» TASK OBJECTIVE
Beginning with the first line below, retype exactly each line through the one containing "Given: Expand the Actions menu chevron". Leave out all pictures.

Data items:
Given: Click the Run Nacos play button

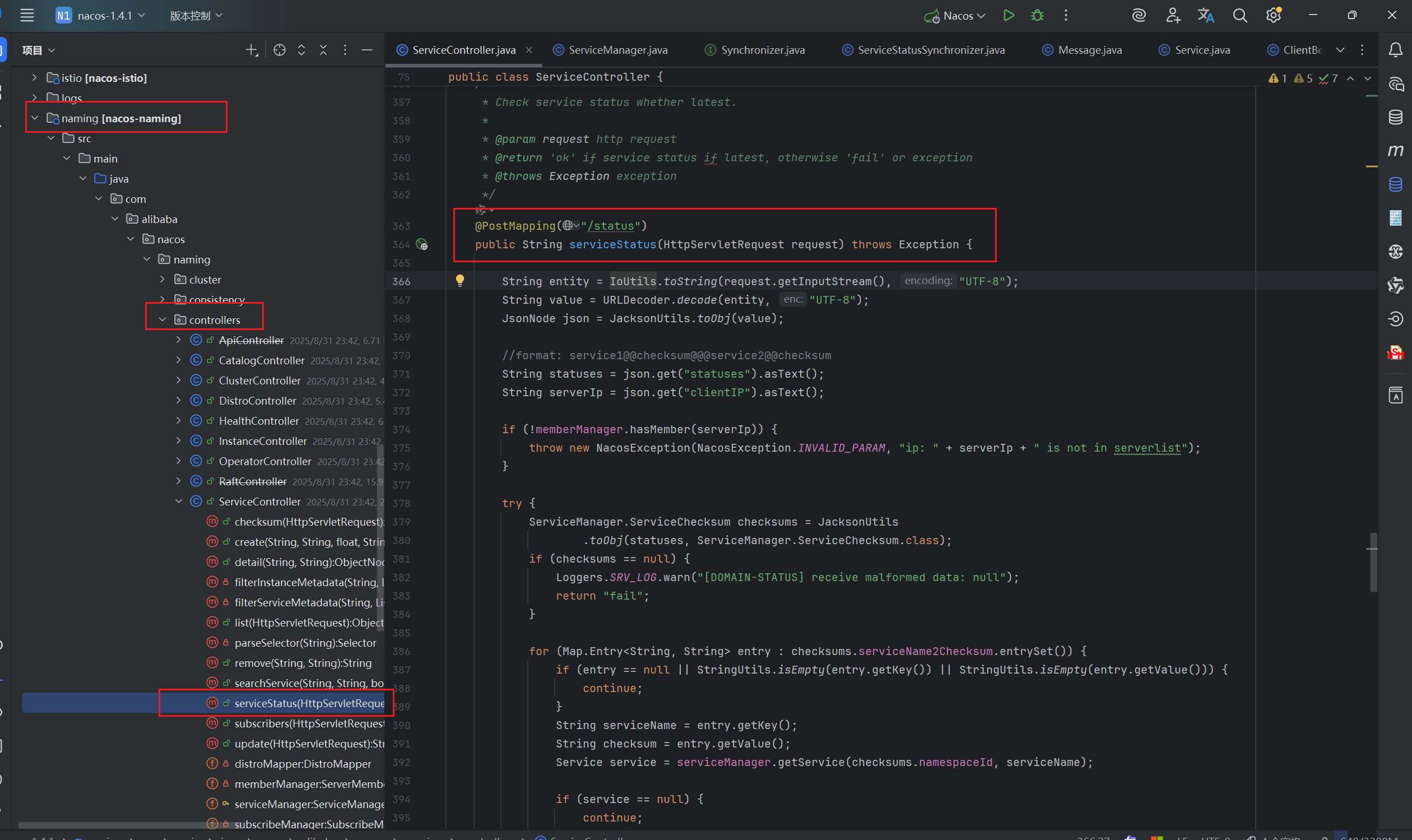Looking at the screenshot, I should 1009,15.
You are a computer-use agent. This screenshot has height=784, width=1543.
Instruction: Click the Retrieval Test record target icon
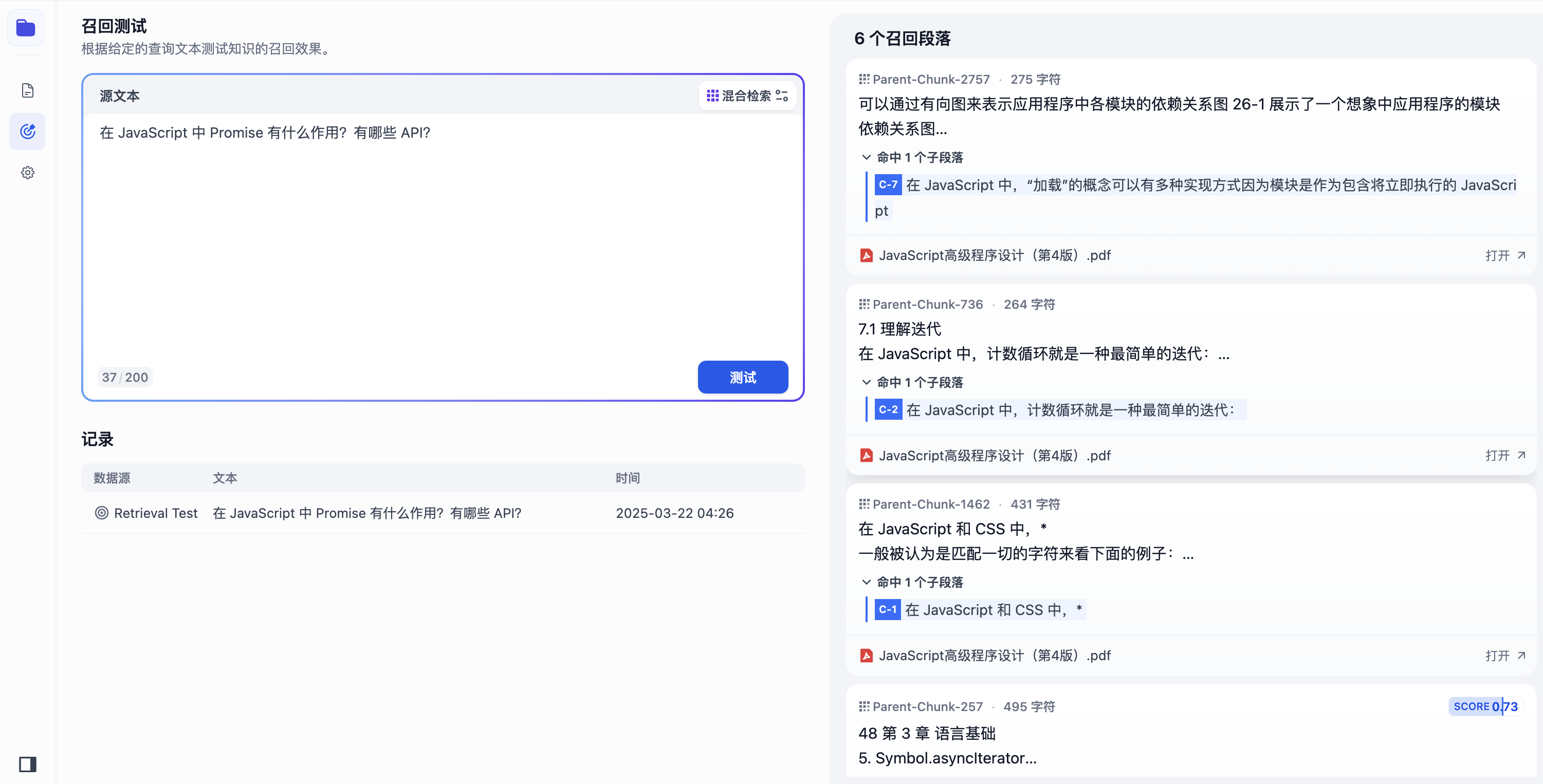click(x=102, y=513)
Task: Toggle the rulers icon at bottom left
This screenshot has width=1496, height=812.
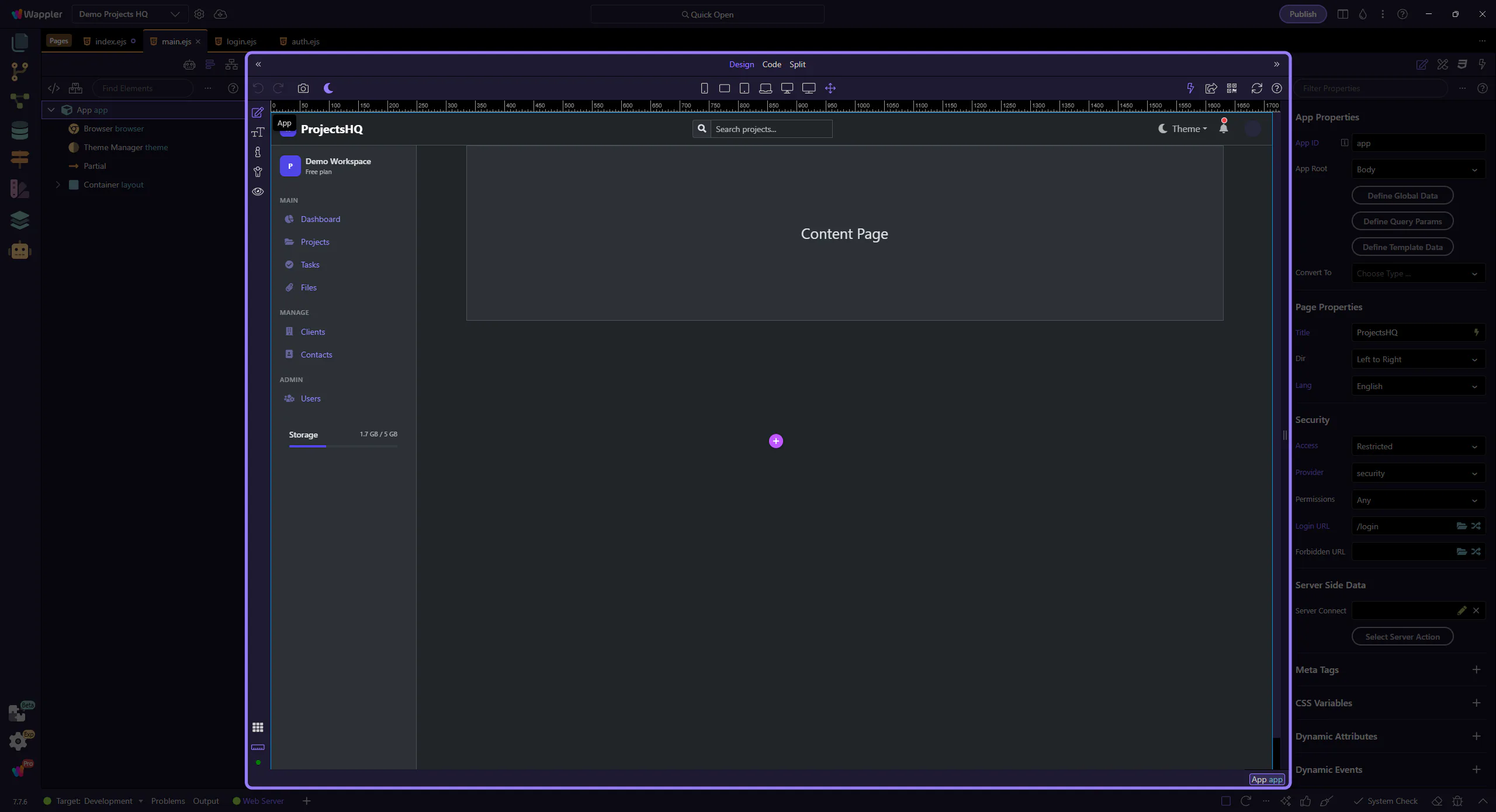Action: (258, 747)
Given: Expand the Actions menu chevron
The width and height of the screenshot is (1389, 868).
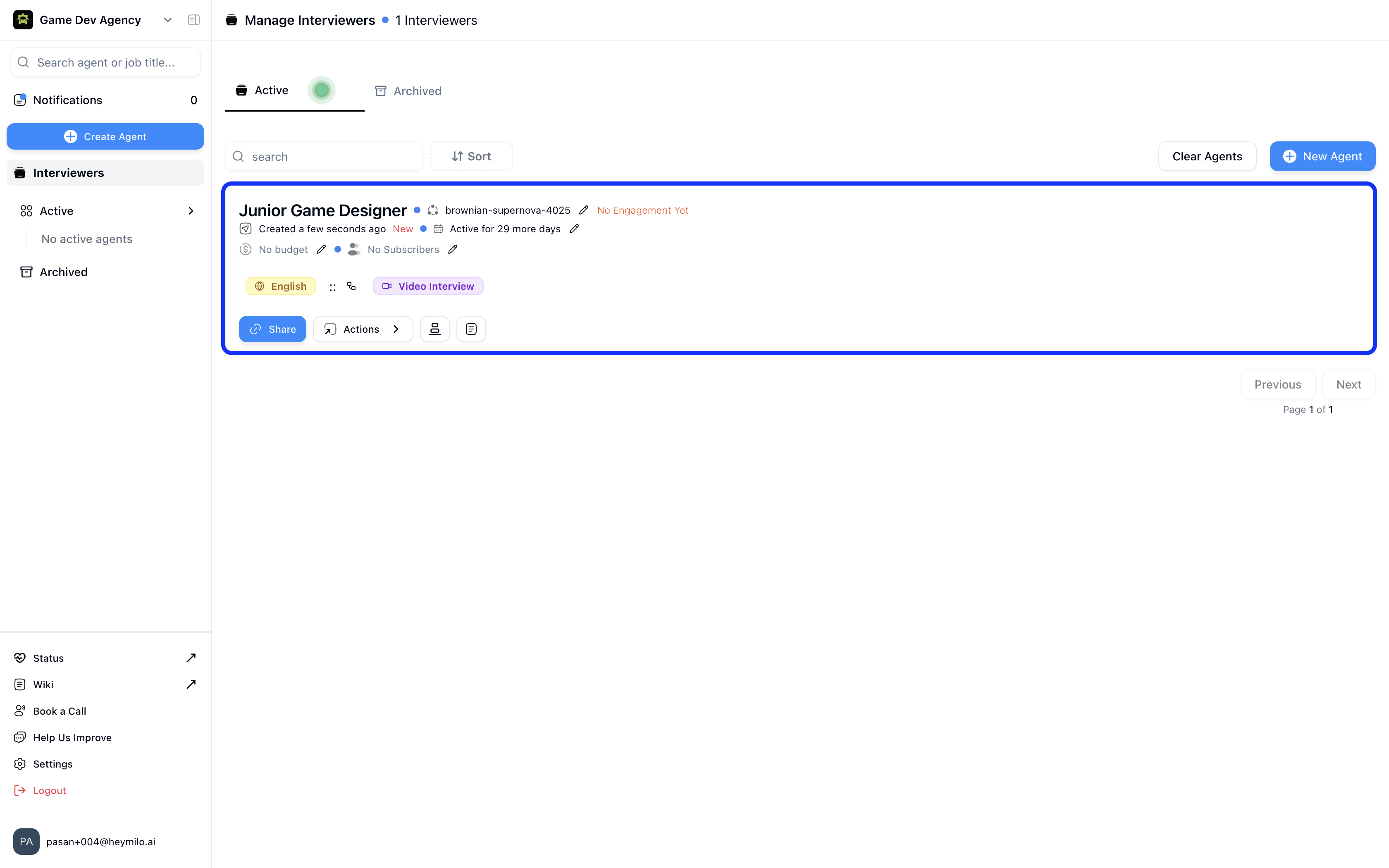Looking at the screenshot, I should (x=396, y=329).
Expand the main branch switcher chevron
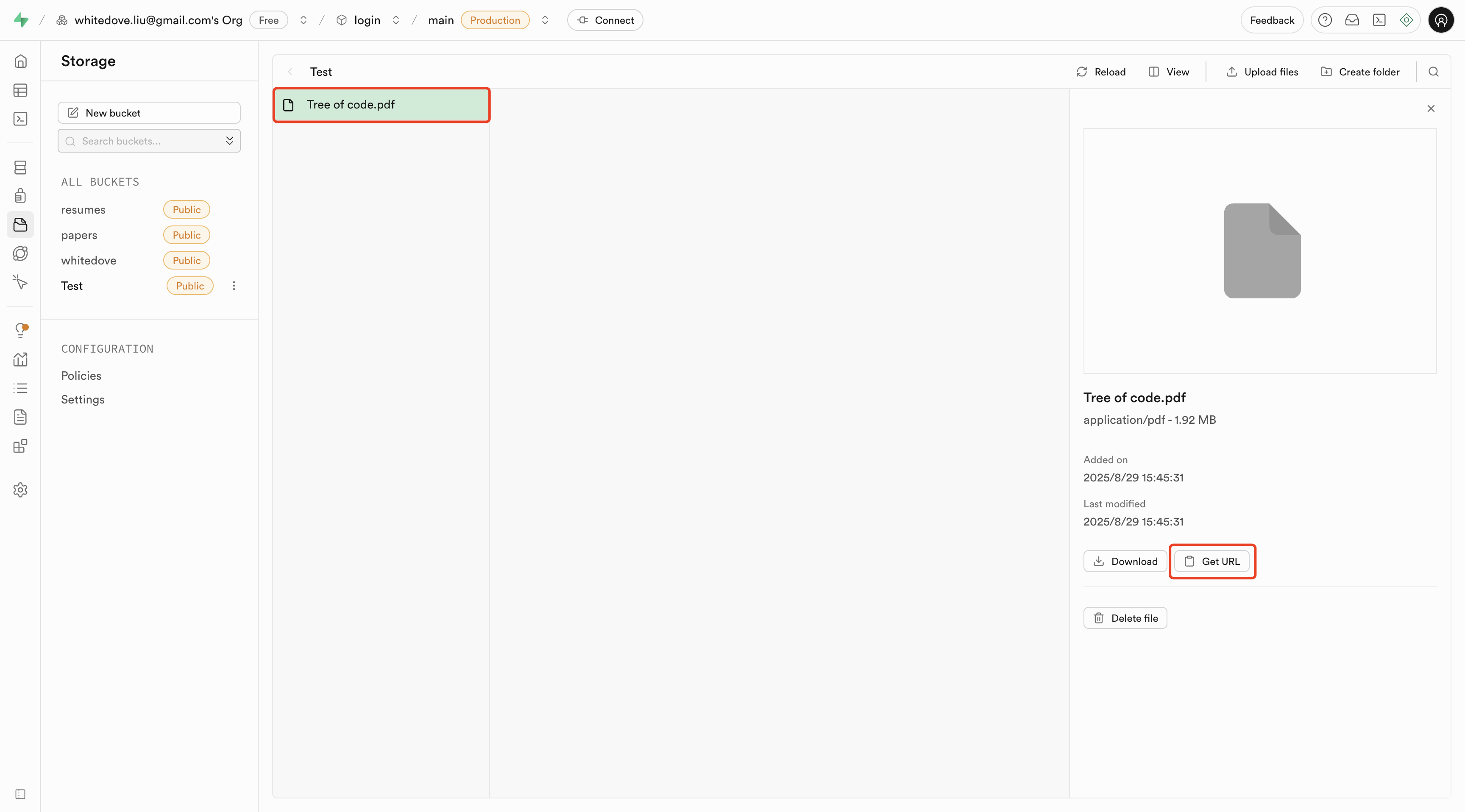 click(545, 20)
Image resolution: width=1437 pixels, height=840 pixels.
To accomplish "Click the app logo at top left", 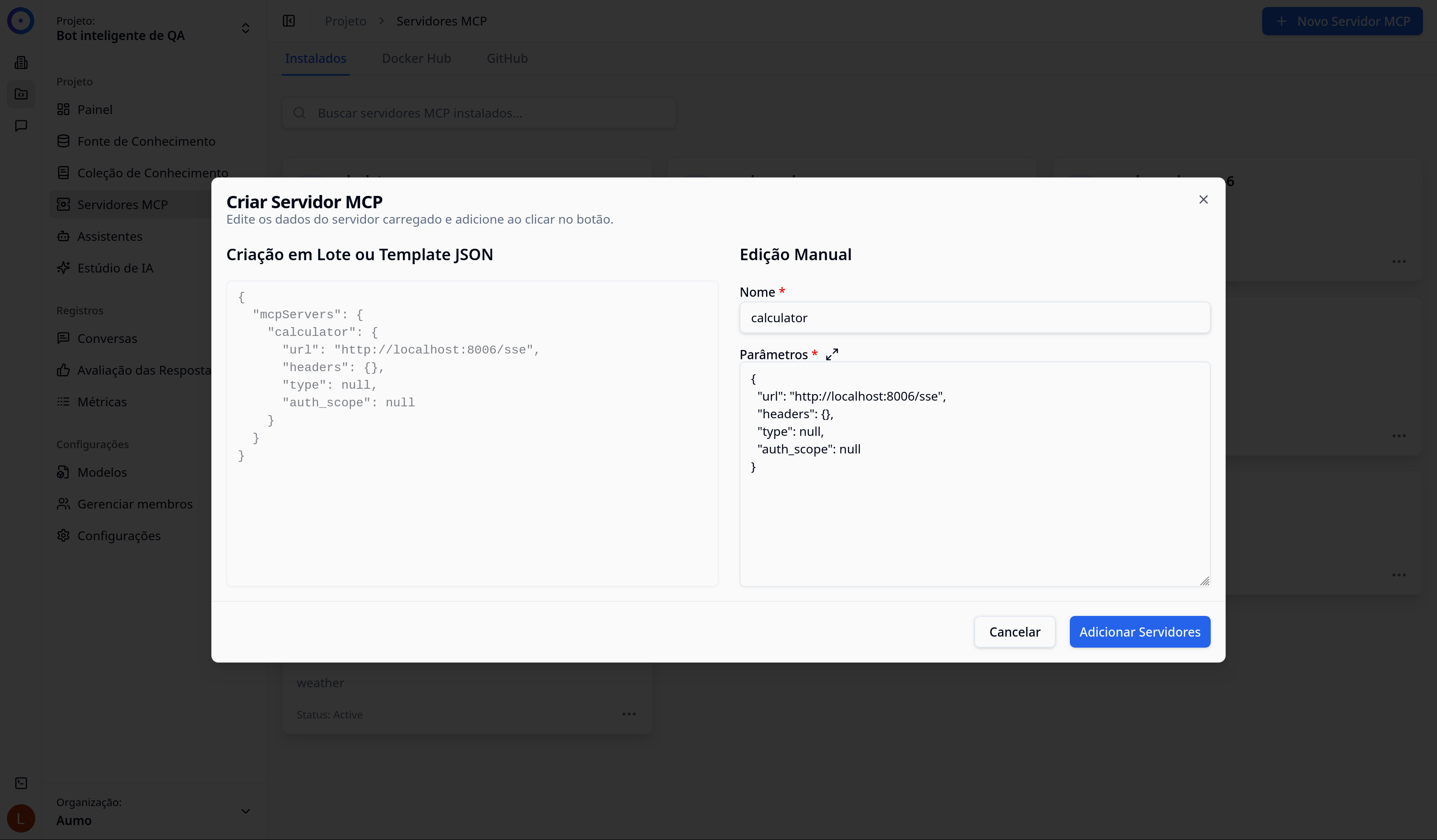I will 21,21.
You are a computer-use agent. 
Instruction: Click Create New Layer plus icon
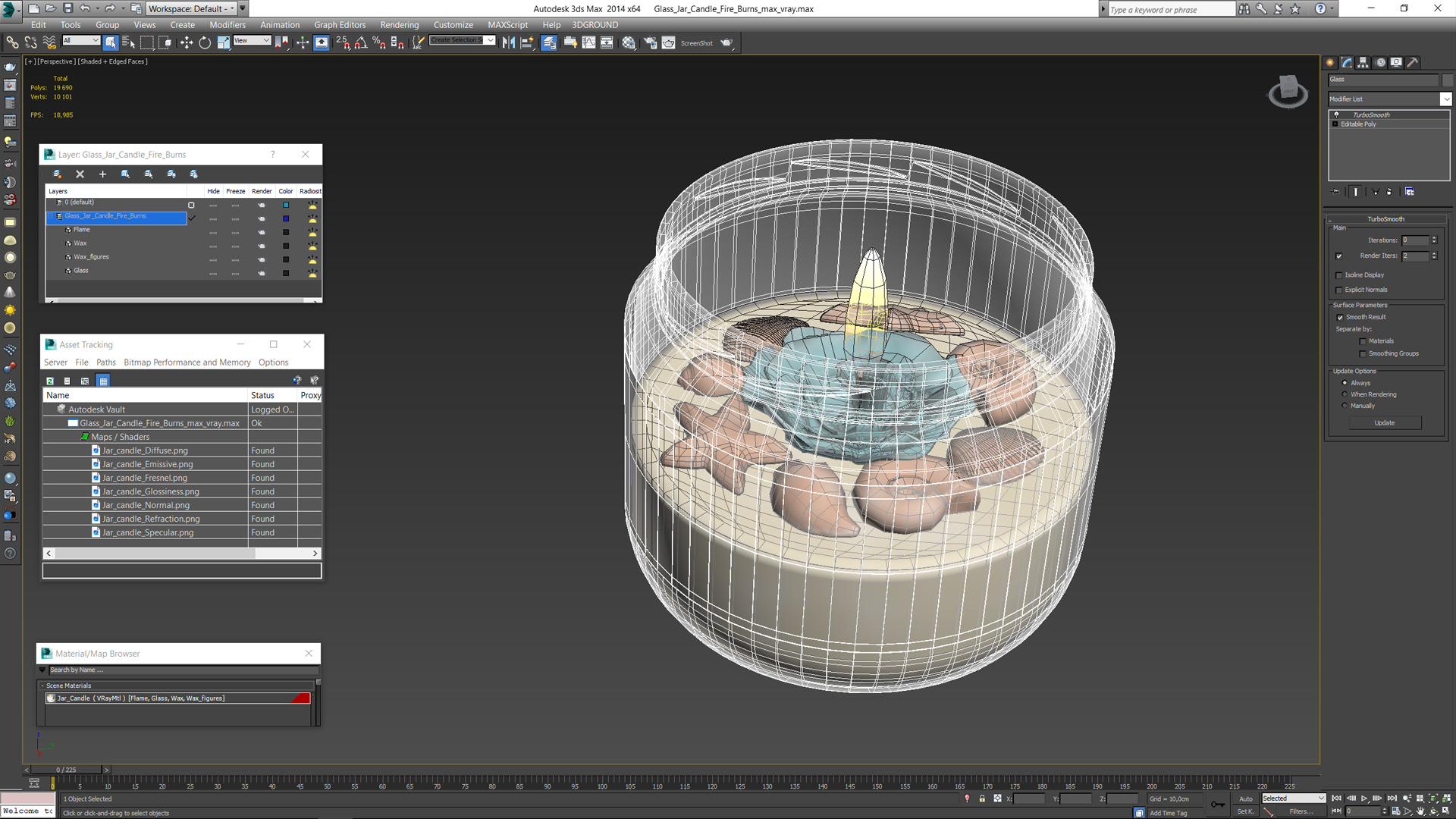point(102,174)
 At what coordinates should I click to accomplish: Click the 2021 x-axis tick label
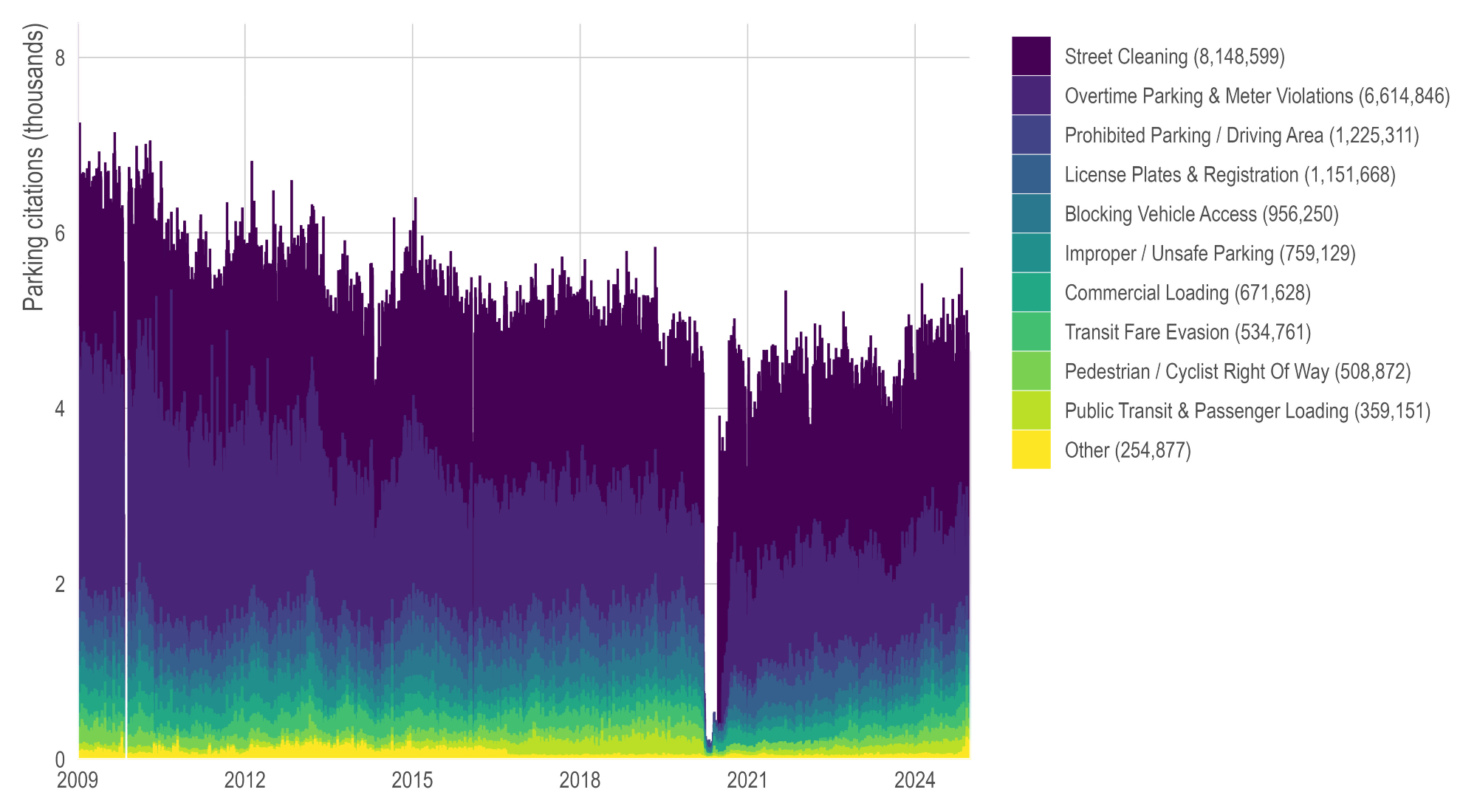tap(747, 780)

» WRITTEN SOLUTION
Given: Click the Run Nacos play button

Looking at the screenshot, I should 1009,15.
You are a computer-use agent. This screenshot has height=784, width=1543.
Instruction: Click the Retrieval Test record target icon
click(x=102, y=513)
Task: Toggle the rulers icon at bottom left
This screenshot has width=1496, height=812.
Action: (258, 747)
Given: Expand the Actions menu chevron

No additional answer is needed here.